Conversar con él es emprender un safari de gusto por la ciencia y las palabras, entre la meditación más profunda y la carcajada gigantesca.

«A los cuatro o cinco años, me vi con un lápiz de punta fina, tratando de inyectar al que llegara a la casa, no importa si era conocido o no. Lo mío era inyectar. Parece que saqué alguno de los genes de mi abuelo paterno, que quería ser médico.

«Y la Medicina le ganó al artista, porque también me gustaba cantar». Hago un paréntesis para aclarar que Jesús, su padre, es un destacado orquestador, compositor, saxofonista y guitarrista. Director de bandas de concierto y de agrupaciones de música popular.

«Formé parte de Los Selectivos, un grupo de niños que sonó bien, allá por los años 80. Como integrante de ese grupo y cantante conocí media Cuba, incluidos La Habana y Varadero. Para cualquier guajirito era como conocer Londres o París, pero aquello no era lo mío.

«En el Instituto Preuniversitario Vocacional Máximo Gómez Báez, de Camagüey, no me fue difícil acceder a los estudios de Medicina. Los comencé, y cuando por vez primera vi un cerebro humano sentí alegría. Ante mis ojos tenía la estructura rectora de todas las funciones del organismo. El cerebro es el que regula todo. Entonces me dije: “trataré de ayudar a las personas con afecciones cerebrovasculares, una de las principales causas de muertes en el mundo”. Desde entonces me enamoré del cerebro y hasta ahora he tratado de desentrañar sus enigmas.

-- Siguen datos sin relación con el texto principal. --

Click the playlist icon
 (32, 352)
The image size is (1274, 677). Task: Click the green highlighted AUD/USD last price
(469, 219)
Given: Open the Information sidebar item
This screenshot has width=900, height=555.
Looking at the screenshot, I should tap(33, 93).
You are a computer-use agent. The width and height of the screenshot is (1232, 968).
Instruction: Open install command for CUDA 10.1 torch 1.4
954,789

«Siempre le dije a mi padre que me gustaba ser médico, y dedicarme a la asistencia y a la investigación. Los retos actuales me llevan a las dos vertientes, y eso hace que me sienta realizado.

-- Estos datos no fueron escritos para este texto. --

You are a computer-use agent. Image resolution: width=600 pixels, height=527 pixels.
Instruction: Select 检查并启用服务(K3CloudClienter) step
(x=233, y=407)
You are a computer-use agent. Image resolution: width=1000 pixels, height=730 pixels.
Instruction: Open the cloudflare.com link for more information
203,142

«Cuba es una potencia en los estudios relacionados con el cerebro. Y eso que por el bloqueo estadounidense nos faltan equipos, hasta tenemos que inventarlos para dar soluciones a complejísimos problemas. Un tiempo atrás no podíamos acceder ni adelantarnos a algunas enfermedades para ver qué existía dentro del cráneo. Disponíamos de un equipo de rayos x simple y algún que otro medio de contraste para inyectar por las arterias. Eso no era lo suficientemente definitorio para lograr diagnósticos exactos. Después fue que aparecieron la tomografía axial computarizada (TAC), la imagen por resonancia magnética, la tomografía con emisión de positrones, el angiograma, la electroencefalografía, la magnetoencefalografía…

«Hoy existe gran desarrollo imagenológico: cirugía estereotáxica, la neuroendoscopía, la neuronavegación, que son procedimientos o técnicas de diagnósticos para localizar lesiones dentro del sistema nervioso central.

«Nuestro servicio fue uno de los últimos en crearse en el país, pero hemos logrado bastante, como la técnica de la neuroendoscopía y, pese a no disponer del instrumental idóneo, nos vimos obligados a modificar, por ejemplo, un cistoscopio (para ver la vejiga), y emplearlo en la cirugía del cerebro. Fuimos la quinta provincia en Cuba en introducir la neuroendoscopía, asesorados por profesores de mucha experiencia, de La Habana. Después hemos asesorado a los de otros territorios».

Siempre le gustó leer. Las ciencias por encima de las letras. Aplicado, aunque ello no lo libró de algunas zurras por parte de Caridad, la estrella fugaz que Lacerda no deja de recordar y a quien siempre le profesó el mayor respeto; el merecido de un hijo hacia una madre.

Y aprovecha para hablar de las intervenciones quirúrgicas más difíciles de su vida. «Desde el punto de vista técnico haber operado a una persona con cinco aneurismas intracraneales. Un verdadero reto. Comenzamos a las nueve de la mañana y terminamos a las siete de la noche. Se salvó y evolucionó bien. Me gustaría saber si todavía vive.

«La más difícil de todas fue la de mi madre, no por lo compleja, sino por lo sentimental. Hizo una hemorragia cerebral y hubo que operarla. O la dejaba en manos de otro médico, o lo hacía yo. Me decidí y traté de rodearme de las personas que consideré para que me ayudaran. Fue algo bien difícil tenerla tendida en una camilla, prácticamente con el cerebro en mis manos. Por suerte salió bien.

«Cuando me dijo: “Hijo, tráeme el vasito y la cuchara”, fui feliz».